:: WORK TO COMPLETE ::
Can you reproduce the following data line for line, keeping every character unchanged?

=== DATASET RECORDS ===

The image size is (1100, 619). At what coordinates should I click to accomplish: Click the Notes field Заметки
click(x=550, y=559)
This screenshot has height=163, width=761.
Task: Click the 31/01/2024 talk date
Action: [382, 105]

===

:: TASK OUTPUT ::
The image size is (1100, 619). At what coordinates should I click to accomplish: Click the Notes field Заметки
click(x=550, y=559)
This screenshot has height=163, width=761.
Task: Click the 31/01/2024 talk date
Action: [382, 105]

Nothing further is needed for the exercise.